#### [EXERCISE DETAILS]
Search the data below for "computer"; list each line that holds it.

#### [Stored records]
* * * *

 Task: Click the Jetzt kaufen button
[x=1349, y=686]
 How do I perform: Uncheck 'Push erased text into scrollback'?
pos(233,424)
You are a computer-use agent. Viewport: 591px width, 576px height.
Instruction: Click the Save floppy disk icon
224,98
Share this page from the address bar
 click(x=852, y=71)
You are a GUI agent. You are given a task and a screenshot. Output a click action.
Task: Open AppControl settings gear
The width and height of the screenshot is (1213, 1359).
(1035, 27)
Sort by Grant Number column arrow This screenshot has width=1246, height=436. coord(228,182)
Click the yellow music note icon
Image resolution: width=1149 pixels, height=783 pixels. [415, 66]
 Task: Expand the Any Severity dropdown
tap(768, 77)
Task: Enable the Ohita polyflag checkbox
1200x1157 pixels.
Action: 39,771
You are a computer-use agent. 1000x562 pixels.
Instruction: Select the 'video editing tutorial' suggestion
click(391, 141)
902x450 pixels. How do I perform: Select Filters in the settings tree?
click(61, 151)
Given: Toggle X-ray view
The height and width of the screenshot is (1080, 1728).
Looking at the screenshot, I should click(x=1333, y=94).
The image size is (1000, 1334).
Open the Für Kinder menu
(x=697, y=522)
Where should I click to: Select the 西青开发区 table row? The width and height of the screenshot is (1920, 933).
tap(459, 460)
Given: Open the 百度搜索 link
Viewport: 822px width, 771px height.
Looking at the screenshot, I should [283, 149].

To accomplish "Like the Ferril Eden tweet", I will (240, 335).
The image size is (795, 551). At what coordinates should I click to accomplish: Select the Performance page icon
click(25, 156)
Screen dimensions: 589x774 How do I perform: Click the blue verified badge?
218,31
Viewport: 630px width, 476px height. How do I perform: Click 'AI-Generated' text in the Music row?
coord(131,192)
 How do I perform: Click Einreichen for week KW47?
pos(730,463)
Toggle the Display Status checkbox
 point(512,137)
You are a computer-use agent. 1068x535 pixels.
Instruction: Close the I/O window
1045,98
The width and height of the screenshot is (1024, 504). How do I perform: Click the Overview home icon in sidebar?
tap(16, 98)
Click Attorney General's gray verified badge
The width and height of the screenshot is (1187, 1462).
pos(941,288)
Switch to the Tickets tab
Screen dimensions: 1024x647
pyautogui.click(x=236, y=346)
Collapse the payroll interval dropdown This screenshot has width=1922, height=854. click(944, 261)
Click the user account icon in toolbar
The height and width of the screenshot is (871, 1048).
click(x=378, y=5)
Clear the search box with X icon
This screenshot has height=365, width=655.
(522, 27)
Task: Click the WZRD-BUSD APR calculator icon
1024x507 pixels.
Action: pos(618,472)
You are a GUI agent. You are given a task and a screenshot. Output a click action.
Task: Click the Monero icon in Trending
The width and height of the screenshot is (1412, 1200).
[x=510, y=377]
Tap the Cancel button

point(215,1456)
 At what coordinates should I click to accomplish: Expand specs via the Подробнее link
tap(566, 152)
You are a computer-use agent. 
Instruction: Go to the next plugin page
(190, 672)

* * * *

#### [WRITTEN SOLUTION]
You are a computer-use agent. Viewport: 591px width, 576px height.
You are a computer-use agent. 1000x562 pixels.
You are a computer-use agent. 1068x535 pixels.
You are a computer-use agent. 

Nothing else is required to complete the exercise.